Using the library module I have folders that are named by date and event. When I click on the small arrow to the left of the folder (parent) it will drop down another folder (child) with the same amount of files as the parent. If I have 300 files in the child folder do I also have 300 files in the parent folder for a total of 600 files? I have tried to delete the child folder but LR3 will also the parent folder. Is it possible to delete only the child folder and keep the files in the parent folder? How would I accomplish the task?

Kent


----------



## Mark Sirota (Jan 25, 2011)

Welcome to Lightroom Forums.

In the Library menu, uncheck "Show Photos in Subfolders".  Now how many files are shown in the parent?  Does this make it more clear?


----------



## Jim Wilde (Jan 25, 2011)

Kent, welcome to the forum.

You can choose which way to display the numbers of pictures when you have a parent/child hierarchy. There is an option to "Show Photos in Subfolders" which you can get to via the Library drop-down menu. When NOT selected, the Parent Folder will NOT include the sum of all the pictures in its child folders, thus if Parent Folder A has 10 pictures, and its two Child Folders each have 20 pictures, in this situation Parent A will show 10. 

If however, you *select*  to "Show Photos in Subfolders", then in the above example Parent A will have a total against it of 50 (its own 10 plus 2 x 20 from the Child Folders).

So in your case, do you have 300 in each folder?
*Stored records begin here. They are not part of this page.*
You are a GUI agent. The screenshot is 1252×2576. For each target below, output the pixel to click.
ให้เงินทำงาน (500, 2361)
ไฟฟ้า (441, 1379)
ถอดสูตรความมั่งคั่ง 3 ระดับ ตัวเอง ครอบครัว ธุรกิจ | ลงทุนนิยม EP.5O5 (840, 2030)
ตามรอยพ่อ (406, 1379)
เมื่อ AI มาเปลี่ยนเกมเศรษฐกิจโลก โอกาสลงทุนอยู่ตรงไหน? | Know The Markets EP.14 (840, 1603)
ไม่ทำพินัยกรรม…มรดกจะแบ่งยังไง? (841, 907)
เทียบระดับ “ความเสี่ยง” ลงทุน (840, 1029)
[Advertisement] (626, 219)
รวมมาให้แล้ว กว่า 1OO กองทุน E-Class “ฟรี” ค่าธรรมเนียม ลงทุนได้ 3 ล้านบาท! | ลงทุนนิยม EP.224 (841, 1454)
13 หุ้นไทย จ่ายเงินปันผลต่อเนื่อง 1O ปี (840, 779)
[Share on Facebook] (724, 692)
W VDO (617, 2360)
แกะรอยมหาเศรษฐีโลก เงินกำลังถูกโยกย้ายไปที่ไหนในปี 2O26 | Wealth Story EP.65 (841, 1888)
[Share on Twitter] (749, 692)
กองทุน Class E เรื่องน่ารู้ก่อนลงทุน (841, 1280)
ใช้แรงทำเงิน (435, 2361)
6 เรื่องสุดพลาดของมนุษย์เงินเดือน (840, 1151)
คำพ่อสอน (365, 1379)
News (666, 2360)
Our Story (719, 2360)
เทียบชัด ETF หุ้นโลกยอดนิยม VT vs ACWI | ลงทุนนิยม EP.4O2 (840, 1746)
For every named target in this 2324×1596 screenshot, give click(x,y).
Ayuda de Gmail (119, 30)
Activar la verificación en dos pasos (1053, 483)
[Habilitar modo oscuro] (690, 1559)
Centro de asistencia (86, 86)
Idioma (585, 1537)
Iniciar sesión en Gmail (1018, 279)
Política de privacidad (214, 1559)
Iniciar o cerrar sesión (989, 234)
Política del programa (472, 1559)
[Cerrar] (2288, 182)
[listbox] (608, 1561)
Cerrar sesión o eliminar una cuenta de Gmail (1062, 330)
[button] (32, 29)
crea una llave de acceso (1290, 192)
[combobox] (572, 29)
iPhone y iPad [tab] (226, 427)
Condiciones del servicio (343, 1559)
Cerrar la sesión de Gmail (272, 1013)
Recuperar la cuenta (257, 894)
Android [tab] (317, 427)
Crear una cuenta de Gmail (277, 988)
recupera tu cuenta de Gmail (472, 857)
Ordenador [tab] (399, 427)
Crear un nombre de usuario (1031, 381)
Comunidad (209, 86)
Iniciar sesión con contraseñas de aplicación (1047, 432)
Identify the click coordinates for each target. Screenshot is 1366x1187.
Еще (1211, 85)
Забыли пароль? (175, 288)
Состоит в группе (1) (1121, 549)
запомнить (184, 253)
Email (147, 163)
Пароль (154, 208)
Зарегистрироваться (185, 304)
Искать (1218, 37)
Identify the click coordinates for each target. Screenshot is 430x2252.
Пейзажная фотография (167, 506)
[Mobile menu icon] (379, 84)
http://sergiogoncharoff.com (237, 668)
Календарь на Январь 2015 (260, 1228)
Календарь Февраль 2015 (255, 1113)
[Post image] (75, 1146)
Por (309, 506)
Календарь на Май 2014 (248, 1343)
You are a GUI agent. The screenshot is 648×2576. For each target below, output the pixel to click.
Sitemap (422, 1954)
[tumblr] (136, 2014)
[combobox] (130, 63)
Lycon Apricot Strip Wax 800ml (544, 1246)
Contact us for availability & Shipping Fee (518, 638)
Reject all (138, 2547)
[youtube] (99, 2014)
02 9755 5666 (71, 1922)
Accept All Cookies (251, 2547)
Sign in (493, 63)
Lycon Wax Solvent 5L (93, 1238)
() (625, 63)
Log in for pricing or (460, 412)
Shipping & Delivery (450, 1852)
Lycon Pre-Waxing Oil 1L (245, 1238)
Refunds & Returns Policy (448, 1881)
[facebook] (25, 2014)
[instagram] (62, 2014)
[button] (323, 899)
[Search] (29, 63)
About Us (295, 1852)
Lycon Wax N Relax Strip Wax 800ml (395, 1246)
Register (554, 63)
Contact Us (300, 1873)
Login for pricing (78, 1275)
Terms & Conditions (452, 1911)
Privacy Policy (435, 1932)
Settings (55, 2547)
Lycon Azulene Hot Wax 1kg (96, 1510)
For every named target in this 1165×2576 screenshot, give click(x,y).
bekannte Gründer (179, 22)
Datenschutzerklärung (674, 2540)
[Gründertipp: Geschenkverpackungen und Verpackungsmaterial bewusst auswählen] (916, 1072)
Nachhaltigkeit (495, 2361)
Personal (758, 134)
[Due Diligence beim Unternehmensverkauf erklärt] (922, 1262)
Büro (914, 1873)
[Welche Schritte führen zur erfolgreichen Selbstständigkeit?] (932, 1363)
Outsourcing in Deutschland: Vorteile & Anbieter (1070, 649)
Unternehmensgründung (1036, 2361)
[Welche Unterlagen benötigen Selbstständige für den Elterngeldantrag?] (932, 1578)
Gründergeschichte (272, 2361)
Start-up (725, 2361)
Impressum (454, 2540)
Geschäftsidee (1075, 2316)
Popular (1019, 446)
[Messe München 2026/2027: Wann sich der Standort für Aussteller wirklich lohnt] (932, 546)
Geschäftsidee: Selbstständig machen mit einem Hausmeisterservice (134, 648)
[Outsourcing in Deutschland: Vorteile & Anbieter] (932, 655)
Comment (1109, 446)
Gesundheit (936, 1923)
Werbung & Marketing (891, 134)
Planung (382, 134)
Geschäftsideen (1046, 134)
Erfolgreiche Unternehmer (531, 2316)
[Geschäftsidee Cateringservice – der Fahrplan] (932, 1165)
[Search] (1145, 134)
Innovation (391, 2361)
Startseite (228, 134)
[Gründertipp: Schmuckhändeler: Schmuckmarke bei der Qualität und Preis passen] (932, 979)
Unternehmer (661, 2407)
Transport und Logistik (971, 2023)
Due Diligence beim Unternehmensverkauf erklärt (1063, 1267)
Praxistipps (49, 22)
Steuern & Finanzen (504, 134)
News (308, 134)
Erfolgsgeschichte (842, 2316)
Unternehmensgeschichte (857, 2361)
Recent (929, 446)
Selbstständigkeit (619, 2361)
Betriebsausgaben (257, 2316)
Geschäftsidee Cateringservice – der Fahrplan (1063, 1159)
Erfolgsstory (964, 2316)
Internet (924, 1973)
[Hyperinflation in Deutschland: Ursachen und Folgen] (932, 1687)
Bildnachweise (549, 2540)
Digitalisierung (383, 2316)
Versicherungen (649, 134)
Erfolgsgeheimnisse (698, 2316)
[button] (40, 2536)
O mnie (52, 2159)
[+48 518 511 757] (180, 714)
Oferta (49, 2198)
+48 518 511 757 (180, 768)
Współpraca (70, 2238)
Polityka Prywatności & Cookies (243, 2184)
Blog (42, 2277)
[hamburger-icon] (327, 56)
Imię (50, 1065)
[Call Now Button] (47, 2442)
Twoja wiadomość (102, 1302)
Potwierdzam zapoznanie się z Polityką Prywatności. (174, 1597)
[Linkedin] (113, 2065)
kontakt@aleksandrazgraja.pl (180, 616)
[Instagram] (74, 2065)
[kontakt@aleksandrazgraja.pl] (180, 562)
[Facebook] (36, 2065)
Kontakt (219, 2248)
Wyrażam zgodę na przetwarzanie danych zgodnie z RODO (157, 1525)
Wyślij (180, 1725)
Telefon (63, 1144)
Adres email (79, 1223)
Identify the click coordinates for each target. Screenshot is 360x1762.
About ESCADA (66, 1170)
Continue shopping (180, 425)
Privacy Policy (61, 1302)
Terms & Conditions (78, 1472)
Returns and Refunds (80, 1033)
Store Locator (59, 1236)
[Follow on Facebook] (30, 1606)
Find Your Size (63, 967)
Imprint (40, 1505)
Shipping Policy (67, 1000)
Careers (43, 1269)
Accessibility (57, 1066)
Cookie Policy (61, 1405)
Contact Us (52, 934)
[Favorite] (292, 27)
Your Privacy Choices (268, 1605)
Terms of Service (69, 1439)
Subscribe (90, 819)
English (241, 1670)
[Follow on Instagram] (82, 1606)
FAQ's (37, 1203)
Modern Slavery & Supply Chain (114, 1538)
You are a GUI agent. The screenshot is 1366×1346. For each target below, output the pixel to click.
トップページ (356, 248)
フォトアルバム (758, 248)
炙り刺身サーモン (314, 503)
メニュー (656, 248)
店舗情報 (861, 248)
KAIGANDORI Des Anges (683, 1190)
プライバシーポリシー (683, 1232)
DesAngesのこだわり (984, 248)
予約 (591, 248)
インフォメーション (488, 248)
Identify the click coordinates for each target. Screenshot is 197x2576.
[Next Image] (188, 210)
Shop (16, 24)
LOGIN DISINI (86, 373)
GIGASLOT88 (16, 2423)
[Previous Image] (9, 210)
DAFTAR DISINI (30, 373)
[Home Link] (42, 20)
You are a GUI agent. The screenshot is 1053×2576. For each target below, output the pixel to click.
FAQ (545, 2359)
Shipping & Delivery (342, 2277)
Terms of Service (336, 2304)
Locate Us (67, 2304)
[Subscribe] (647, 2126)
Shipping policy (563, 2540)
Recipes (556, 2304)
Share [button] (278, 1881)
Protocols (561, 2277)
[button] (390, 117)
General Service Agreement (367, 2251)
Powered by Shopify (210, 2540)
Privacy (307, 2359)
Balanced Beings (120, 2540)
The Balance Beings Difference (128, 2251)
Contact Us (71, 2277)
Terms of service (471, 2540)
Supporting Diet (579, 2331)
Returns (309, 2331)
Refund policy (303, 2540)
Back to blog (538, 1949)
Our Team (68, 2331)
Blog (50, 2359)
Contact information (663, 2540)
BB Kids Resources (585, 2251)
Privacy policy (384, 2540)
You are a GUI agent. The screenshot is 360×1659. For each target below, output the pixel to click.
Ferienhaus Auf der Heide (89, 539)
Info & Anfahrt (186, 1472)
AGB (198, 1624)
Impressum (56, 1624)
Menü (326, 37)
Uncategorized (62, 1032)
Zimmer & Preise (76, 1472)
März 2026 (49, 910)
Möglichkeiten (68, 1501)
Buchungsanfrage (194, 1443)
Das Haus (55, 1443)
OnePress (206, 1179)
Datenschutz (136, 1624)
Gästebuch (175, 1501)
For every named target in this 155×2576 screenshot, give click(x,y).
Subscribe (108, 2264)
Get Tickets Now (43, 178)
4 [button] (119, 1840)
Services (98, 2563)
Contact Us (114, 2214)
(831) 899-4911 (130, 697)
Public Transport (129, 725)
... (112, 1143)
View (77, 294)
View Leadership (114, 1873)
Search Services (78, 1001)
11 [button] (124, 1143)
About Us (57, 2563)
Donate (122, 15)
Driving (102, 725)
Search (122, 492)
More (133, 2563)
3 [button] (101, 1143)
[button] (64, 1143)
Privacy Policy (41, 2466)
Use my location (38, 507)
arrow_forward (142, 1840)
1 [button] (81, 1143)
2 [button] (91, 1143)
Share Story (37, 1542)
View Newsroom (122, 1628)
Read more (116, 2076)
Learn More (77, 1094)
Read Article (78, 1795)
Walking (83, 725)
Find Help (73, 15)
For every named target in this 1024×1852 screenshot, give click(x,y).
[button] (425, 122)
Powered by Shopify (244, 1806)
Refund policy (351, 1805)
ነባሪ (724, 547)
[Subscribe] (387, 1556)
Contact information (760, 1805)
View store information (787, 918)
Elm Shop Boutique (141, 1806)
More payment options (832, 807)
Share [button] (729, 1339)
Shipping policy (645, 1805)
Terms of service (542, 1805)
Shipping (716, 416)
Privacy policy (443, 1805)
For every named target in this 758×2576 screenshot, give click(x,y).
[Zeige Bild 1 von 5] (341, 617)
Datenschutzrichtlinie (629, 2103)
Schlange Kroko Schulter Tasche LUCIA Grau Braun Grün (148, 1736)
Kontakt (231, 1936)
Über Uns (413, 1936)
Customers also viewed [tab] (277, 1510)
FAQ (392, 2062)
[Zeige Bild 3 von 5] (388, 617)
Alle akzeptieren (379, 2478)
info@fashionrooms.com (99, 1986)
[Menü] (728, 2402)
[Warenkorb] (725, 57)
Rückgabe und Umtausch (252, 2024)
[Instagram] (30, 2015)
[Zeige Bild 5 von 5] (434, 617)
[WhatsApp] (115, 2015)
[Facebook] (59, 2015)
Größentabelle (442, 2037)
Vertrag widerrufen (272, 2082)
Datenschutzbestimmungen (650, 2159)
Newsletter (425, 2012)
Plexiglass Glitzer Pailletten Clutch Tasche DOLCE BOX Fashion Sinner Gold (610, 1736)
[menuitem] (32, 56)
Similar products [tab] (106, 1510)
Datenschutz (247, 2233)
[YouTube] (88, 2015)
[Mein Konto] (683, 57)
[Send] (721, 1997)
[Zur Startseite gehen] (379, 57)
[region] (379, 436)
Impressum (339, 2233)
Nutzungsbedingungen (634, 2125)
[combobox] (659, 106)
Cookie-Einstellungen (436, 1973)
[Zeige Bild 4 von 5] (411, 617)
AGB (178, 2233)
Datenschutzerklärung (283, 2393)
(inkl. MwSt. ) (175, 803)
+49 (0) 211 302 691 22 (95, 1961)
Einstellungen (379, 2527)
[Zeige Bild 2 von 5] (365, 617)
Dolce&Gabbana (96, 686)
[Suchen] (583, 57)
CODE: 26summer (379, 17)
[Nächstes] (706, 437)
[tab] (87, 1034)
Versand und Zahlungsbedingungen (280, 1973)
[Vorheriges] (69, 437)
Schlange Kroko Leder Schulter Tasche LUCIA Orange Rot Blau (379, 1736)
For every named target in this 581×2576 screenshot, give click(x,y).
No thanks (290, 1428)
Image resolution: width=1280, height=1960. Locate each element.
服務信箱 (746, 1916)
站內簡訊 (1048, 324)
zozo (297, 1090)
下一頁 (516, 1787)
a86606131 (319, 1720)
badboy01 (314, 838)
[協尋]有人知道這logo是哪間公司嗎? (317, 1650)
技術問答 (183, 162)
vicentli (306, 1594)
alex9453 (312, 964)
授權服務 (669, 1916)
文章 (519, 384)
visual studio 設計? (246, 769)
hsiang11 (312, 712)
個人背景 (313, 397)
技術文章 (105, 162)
Don't know because I don't know what your selection for that setting is.....though I would guess the option is selected and you have in fact 300 photos ONLY in the child folder. Change the setting and the number against Parent will likely drop to zero.

If you truly want to move all the photos out of the child into the parent, select the child folder in the Folders Panel, make sure you are in Grid mode, do Ctrl+A to select all, then click *in the centre (not on the grey frame)* of any one of the selected photos and drag onto the Parent folder name in the Folders Panel. Release and the 300 photos will be moved into the Parent folder. The child folder (which should then have a zero count) can then be deleted. Just be careful!


----------



## Kent (Jan 26, 2011)

Thanks for the info. I was able to move the files and all is well.

Kent


----------